Zo was er ooit een man in Nicosia die
mijn vriendin Diana en mij een pakje sinaasappelsap gaf toen we hem, verdwaald
en met verhitte hoofden, de weg vroegen. Het lijkt zo iets simpels maar ik zal dit
aardige gebaar nooit vergeten. Zo heb ik
inmiddels een verzameling vol van zulke
vriendelijke mensen in mijn herinnering en dat maakt reizen zo inspirerend vind
ik.
Nu weer twee bijzondere mensen zowel op de heen-als
terugreis naar Nederland. Vorige week
vrijdag vertrokken Corné en ik samen naar het vliegveld. Corné op weg naar Toulouse om in de Franse
Pyreneeën de fietsweek door te brengen met zijn fietsmaten. Zijn vlucht was net iets vroeger dan de mijne
gepland. Uiteindelijk blijkt mijn vlucht
een flinke vertraging te hebben van wel 5 uur. Maar dat wist ik op dat moment nog niet. De informatie over vertrek is mondjesmaat en
ik kom daardoor in gesprek met een Vlaamse die al wel iets meer informatie had opgevangen.
Deze
Vlaamse dame, ze heet Sara, is al 17 jaar leidinggevende in een
confectiebedrijf vlakbij Sousse. Daar
wilde ik natuurlijk graag meer van weten… Ze heeft me veel verteld over haar werk, haar
bevindingen en het dagelijkse leven in Tunesië voor en na de revolutie.
Ik voelde me gesterkt doordat ik in haar verhaal de bevestiging heb gevonden
van het feit dat een Europese vrouw in
haar eentje leiding kan geven aan een bedrijf in Tunesië en dat haar dit lukt.

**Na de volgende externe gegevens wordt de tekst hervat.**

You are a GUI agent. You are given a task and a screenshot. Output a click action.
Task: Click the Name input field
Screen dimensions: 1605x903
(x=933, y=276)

Temeer omdat mijn tante, sceptisch, maar overigens vast met goede bedoelingen, me veel succes had gewenst
met het vinden van een baan (waar ik overigens nu nog niet aan denk, ik ga
eerst Franse les volgen). Mijn tante had
een voorbeeld voor me waarin een Nederlandse vrouw zaken wilde doen voor een
confectiebedrijf dat stropdassen maakt. Ze
ging naar Tunesië omdat haar man verhinderd was. Daar aangekomen kon ze meteen rechtsomkeer maken
en onverrichter zaken naar Nederland terug gaan om het feit dat ze een vrouw is
en ze daardoor niets kon bereiken.
Nu was het mijn kans om Sara van alles te vragen over haar
werk en haar leven in Tunesië. Ze vertelt
mij er graag over. Ik selecteer de
inhoud van haar verhaal zorgvuldig. De
activist in mij komt naar boven bij het verhaal dat er geen airco aangeschaft
wordt voor de fabriekshal door de grote baas in België. Daar steggelen ze al 12 jaar over en het
definitieve besluit is pas gevallen. De
investering is hem te groot. Het lijkt
mij een kwestie van korte termijn denken en gebrek aan visie. Anno 2012 besteden we in Europa graag werk uit
aan lageloonlanden om zo onze eigen zakken sneller te kunnen vullen. Bah!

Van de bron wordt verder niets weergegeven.